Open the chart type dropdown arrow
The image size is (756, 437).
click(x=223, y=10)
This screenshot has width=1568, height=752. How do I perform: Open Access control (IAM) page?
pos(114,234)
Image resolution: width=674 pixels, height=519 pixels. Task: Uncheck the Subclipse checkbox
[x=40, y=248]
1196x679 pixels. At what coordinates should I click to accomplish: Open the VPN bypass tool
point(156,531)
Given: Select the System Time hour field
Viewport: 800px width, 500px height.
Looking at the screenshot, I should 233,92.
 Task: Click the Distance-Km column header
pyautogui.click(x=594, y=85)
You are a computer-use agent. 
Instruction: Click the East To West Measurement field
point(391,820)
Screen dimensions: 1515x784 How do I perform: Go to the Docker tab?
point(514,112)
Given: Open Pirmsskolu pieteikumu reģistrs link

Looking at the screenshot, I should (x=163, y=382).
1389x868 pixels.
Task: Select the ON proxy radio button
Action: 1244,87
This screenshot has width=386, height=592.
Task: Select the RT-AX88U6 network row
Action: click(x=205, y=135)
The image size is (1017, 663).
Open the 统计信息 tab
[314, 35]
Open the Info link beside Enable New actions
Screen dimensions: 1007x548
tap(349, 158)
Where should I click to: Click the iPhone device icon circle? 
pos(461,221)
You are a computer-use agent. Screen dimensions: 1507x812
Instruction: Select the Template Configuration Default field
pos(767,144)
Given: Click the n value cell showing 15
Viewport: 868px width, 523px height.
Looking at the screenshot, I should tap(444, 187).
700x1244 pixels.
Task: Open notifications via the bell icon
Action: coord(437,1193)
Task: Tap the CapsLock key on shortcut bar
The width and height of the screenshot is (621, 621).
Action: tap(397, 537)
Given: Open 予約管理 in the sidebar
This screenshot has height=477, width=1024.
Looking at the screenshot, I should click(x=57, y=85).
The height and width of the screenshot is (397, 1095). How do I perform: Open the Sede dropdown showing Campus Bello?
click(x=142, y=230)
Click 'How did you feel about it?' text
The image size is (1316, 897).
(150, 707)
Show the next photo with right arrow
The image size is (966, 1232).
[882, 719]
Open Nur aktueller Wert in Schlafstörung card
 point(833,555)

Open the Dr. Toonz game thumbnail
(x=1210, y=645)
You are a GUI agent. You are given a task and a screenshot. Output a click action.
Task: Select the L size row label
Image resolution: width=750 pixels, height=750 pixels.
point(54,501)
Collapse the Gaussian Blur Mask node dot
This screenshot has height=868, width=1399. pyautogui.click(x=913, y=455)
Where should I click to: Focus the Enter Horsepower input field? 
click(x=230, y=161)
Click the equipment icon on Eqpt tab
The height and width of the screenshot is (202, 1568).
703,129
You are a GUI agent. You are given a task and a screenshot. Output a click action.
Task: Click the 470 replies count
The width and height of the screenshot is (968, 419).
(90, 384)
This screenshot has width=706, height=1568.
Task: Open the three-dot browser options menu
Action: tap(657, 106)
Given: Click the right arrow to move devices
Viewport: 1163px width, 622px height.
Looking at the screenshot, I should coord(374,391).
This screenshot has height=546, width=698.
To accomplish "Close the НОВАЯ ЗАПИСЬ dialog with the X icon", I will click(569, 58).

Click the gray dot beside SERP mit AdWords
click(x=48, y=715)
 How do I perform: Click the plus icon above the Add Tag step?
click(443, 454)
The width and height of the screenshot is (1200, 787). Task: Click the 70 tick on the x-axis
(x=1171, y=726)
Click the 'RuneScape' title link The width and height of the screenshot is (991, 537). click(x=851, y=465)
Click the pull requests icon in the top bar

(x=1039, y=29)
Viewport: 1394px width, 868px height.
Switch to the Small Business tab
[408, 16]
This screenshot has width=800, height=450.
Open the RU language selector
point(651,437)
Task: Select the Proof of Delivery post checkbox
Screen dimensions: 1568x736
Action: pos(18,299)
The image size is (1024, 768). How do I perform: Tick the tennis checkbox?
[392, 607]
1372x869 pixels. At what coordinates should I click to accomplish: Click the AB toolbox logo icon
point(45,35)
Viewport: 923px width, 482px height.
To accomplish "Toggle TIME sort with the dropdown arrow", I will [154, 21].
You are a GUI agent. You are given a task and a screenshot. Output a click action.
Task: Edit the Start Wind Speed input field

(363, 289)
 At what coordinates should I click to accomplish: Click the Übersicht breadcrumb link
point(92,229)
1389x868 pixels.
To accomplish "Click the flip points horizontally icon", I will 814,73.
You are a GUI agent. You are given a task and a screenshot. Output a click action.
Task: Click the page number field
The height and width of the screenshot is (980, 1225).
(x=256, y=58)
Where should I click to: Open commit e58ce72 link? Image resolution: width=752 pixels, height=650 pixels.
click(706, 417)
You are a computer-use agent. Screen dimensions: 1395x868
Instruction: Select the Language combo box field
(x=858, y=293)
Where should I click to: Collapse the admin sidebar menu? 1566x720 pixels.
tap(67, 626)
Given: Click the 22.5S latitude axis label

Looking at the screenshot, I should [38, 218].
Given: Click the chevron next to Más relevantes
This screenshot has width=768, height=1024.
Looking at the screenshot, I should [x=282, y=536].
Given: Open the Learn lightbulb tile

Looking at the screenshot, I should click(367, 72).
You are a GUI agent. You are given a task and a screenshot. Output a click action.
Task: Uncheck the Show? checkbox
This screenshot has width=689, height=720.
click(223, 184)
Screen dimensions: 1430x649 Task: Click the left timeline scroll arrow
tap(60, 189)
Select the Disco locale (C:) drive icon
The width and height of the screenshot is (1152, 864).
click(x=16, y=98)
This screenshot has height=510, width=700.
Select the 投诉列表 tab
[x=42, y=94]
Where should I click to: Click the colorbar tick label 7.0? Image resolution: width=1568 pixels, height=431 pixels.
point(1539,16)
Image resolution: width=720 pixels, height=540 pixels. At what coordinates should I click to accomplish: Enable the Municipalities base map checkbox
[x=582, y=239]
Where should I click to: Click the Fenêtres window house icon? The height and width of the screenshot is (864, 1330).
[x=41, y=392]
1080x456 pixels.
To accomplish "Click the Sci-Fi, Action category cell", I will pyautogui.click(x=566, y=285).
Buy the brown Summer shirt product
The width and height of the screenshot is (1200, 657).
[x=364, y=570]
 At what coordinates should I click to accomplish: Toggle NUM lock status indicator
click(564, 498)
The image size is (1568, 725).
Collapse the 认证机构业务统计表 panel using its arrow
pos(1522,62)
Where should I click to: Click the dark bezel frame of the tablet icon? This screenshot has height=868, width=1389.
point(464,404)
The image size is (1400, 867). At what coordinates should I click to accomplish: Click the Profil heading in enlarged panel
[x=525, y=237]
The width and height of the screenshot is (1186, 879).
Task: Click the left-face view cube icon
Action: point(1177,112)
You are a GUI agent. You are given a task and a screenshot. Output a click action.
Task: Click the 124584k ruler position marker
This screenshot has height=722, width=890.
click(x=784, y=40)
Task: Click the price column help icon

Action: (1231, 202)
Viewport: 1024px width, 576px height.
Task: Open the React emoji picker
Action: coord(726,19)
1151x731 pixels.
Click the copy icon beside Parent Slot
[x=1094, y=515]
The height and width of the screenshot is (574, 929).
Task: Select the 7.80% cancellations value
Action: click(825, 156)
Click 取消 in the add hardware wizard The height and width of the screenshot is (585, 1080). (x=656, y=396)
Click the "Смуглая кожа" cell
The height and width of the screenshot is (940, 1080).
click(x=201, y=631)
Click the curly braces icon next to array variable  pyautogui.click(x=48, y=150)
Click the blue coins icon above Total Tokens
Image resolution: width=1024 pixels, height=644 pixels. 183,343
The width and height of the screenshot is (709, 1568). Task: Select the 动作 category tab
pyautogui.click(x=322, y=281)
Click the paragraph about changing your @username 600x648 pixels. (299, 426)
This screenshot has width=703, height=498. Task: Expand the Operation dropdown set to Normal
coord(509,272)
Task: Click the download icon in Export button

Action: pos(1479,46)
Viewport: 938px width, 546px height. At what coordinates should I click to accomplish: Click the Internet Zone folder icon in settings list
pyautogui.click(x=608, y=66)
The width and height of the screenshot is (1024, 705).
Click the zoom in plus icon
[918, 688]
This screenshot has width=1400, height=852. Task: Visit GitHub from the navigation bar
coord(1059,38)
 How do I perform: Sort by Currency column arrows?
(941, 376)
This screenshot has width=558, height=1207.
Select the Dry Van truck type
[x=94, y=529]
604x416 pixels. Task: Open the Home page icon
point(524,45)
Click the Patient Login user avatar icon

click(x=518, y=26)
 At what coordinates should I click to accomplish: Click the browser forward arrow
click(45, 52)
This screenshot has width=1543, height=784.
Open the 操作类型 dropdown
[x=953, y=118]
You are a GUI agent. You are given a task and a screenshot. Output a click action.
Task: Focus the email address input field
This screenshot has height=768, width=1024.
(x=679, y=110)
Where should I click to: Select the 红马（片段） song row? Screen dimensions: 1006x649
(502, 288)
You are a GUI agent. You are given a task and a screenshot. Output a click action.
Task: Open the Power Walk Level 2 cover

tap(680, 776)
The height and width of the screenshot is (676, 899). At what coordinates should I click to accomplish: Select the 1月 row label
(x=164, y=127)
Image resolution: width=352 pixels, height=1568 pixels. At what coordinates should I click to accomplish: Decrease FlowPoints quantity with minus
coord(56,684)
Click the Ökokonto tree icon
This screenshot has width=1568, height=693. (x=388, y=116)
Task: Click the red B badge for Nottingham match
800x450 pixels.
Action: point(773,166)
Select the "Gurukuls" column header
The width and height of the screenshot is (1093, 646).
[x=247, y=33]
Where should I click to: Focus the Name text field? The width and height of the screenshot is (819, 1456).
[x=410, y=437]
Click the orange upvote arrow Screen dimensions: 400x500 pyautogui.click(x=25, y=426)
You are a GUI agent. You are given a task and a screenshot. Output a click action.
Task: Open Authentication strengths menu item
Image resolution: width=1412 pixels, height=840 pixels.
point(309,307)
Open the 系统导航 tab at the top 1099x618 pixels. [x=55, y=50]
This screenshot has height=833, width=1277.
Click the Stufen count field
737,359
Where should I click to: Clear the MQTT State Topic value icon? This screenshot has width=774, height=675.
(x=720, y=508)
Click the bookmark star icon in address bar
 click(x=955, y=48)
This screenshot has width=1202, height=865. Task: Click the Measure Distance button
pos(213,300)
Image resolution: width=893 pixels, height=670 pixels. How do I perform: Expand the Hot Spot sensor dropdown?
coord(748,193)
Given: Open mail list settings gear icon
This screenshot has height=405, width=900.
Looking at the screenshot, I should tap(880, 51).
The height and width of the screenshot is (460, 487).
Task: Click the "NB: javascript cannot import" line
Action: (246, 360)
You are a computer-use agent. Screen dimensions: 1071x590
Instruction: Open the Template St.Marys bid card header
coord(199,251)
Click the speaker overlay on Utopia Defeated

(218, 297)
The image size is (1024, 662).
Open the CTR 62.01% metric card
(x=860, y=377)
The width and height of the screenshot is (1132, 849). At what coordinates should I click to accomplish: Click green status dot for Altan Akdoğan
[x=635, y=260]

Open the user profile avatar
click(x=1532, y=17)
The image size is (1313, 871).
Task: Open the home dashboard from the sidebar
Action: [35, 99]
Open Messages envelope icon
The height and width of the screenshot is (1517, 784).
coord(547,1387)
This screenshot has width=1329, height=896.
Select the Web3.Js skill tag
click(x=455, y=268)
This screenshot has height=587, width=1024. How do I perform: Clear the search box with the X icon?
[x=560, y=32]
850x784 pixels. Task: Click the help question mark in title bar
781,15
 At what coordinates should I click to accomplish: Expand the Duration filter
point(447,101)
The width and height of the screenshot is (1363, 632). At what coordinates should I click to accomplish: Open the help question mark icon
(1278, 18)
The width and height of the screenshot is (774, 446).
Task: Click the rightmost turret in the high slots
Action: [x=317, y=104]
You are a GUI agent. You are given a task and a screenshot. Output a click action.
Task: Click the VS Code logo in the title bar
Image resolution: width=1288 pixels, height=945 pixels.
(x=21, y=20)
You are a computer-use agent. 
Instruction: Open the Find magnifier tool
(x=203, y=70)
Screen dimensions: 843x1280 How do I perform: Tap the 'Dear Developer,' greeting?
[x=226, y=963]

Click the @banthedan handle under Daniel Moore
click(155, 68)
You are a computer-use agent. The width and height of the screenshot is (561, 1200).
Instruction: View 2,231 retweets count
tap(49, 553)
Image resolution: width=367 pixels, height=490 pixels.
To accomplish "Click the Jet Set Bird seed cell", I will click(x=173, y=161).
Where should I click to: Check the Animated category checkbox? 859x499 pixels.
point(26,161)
============================================================
Written problem:
Reproduce word for word the entries above, from the line containing "Given: Click the 22.5S latitude axis label" through the line containing "point(1539,16)".

Answer for this exercise:
Given: Click the 22.5S latitude axis label

Looking at the screenshot, I should [38, 218].
Given: Click the chevron next to Más relevantes
This screenshot has width=768, height=1024.
Looking at the screenshot, I should [x=282, y=536].
Given: Open the Learn lightbulb tile

Looking at the screenshot, I should click(367, 72).
You are a GUI agent. You are given a task and a screenshot. Output a click action.
Task: Uncheck the Show? checkbox
This screenshot has width=689, height=720.
click(223, 184)
Screen dimensions: 1430x649 Task: Click the left timeline scroll arrow
tap(60, 189)
Select the Disco locale (C:) drive icon
The width and height of the screenshot is (1152, 864).
click(x=16, y=98)
This screenshot has height=510, width=700.
Select the 投诉列表 tab
[x=42, y=94]
Where should I click to: Click the colorbar tick label 7.0? Image resolution: width=1568 pixels, height=431 pixels.
point(1539,16)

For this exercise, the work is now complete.